I needed to use an indoor wheelchair and needed help to get into it to go to the loo, outdoor wheelchair, bed rail, perching stool for kitchen, bathroom over toilet commode with rails, cutlery for gripping, neck brace, wrist braces. I was on 178 drugs each week which include all the ones for the side effects until they didn't work then the only thing left they could offer me was morphine, but I said no. Over time I had doctors shouting at me, doctors being impatient with me, doctors draining in front of me, doctors crying in front of me, doctors disbelieving me, doctors just not caring at all in any way. What a shame I really did feel for them. I mean I often felt like saying is there anything I can do to help? Is there anything at all I can do to make life easier for you? Then I came up with a genius plan...I thought to myself I know why don't I just stay away from you all ~ then that way I won't have to see you suffer so much. See told you it was genius!
So back to the damp cottage after a few months of putting up with all of this and the dampness which affected my health and my sons and much of my furniture, bedding and clothing which got infused with the damp smell which never really went away, and we had to get rid of a lot. Of course we should have taken our landlord to court for compensation but we didn't as I was way to ill to go through yet another court battle...

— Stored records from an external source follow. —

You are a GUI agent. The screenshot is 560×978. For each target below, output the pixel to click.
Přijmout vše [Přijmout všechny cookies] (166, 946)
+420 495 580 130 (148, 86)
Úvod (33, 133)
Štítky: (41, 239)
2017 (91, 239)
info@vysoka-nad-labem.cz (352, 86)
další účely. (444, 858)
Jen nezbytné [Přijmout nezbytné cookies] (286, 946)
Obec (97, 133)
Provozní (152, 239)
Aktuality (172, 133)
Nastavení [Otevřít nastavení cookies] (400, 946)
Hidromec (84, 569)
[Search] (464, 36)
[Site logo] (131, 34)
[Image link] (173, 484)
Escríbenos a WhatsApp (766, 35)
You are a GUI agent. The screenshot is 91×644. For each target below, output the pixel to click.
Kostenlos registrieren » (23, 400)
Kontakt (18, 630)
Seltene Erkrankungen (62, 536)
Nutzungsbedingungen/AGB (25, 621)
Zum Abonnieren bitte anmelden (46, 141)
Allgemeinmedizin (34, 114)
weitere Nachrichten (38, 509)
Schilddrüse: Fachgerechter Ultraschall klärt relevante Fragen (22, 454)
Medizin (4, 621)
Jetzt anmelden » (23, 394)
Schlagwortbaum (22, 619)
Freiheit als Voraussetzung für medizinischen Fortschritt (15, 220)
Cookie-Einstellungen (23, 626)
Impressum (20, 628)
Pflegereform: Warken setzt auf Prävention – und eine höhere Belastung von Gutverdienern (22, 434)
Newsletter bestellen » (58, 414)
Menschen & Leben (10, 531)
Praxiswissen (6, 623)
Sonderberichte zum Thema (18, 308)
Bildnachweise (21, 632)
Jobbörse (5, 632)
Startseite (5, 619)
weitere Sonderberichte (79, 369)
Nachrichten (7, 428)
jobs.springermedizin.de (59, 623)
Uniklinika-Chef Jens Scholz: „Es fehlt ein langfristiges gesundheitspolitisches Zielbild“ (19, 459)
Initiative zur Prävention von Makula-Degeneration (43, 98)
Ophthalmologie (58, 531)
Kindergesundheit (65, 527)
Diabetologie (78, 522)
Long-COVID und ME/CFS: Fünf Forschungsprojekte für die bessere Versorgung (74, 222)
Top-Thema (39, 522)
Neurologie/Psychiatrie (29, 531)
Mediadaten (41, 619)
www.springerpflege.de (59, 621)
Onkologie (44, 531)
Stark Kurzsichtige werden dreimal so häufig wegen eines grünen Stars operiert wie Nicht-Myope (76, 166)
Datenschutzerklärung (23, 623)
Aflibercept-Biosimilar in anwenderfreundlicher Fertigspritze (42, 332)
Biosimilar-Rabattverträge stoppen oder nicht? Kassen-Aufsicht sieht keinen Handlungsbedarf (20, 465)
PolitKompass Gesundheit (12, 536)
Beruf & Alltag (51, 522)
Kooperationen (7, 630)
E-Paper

So we moved literally with me from bed to bed, with tiny bits of walking, shaking and trying to be as normal as I could. By the time we settled I actually could barely move at all in my bed never mind out of it and I needed a bath lift and my husbands help to wash me and my hair and body. This kind of thing went on for another couple of years and more with little improvements here or there, little moments or half hours of other things every now and then, but mostly I was barely conscious. Then as I started to get a whole lot better I had a miscarriage and they were twin girls. I again blamed myself and that's when I started getting my severe anxiety disorder, which brought about a myriad of terrifying symptoms to add to the big list. At first they gave me diazepam which lasted for a day or two but I couldn't take it as it made me extremely hyperactive and I couldn't sleep at all. Then the next year I got shingles which I didn't find very painful at all but it affected my systems and mad my M.E symptoms bad again. And I took a horrible reaction to the anti viral drugs, then they gave me sleeping tablets to counteract the effects of the lack of sleep which had gone on for two whole weeks and was having a terrible effect on my system. I also was getting extreme anxiety taking any drugs at all by this point as I knew they weren't agreeing with me, but I was also unable to think clearly, desperate and very frightened of all those horrible mounting symptoms.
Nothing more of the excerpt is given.